**The problem**
Nothing but the lines from the one containing "Інфраструктура (256, 64)" through the end of the entries should be set down, each exactly as written.

BEGIN Available data

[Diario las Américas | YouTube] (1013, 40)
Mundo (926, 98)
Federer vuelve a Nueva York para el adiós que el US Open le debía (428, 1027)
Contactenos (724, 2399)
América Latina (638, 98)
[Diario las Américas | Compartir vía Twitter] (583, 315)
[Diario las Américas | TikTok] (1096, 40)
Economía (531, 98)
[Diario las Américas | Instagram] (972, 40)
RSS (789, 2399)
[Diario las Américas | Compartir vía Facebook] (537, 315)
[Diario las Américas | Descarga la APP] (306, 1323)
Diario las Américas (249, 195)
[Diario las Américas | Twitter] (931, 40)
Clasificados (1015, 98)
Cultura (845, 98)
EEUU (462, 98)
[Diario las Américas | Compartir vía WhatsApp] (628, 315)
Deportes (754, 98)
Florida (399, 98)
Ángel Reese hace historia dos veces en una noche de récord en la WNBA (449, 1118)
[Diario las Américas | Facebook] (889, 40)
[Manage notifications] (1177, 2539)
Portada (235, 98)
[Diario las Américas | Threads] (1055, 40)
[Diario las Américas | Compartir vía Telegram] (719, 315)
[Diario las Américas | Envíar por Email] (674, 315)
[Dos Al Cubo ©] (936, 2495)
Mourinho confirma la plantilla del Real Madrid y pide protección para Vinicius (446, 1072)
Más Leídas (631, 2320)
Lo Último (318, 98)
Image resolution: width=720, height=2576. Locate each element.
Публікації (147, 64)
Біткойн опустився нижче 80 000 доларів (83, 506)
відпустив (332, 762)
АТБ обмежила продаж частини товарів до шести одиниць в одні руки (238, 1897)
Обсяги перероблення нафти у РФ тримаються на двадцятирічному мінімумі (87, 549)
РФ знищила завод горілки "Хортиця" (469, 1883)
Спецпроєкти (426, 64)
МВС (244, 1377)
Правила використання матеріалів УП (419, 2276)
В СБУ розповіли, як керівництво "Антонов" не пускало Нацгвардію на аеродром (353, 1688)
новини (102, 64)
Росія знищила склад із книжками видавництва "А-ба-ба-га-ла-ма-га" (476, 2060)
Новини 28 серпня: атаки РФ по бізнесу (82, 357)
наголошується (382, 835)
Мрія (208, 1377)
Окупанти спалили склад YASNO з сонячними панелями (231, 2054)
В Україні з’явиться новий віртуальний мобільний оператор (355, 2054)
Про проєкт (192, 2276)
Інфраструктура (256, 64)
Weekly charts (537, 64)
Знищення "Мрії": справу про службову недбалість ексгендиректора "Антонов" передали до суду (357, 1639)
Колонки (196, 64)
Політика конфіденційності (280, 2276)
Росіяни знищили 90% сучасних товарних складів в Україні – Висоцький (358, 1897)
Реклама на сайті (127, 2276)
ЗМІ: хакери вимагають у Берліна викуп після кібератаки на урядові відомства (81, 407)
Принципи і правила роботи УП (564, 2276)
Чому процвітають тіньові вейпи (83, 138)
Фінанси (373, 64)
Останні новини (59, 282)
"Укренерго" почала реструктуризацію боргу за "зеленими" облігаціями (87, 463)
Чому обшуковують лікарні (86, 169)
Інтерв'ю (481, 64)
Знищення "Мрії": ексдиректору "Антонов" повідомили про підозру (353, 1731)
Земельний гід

END Available data

**Your solution**
Інфраструктура (256, 64)
Weekly charts (537, 64)
Знищення "Мрії": справу про службову недбалість ексгендиректора "Антонов" передали до суду (357, 1639)
Колонки (196, 64)
Політика конфіденційності (280, 2276)
Росіяни знищили 90% сучасних товарних складів в Україні – Висоцький (358, 1897)
Реклама на сайті (127, 2276)
ЗМІ: хакери вимагають у Берліна викуп після кібератаки на урядові відомства (81, 407)
Принципи і правила роботи УП (564, 2276)
Чому процвітають тіньові вейпи (83, 138)
Фінанси (373, 64)
Останні новини (59, 282)
"Укренерго" почала реструктуризацію боргу за "зеленими" облігаціями (87, 463)
Чому обшуковують лікарні (86, 169)
Інтерв'ю (481, 64)
Знищення "Мрії": ексдиректору "Антонов" повідомили про підозру (353, 1731)
Земельний гід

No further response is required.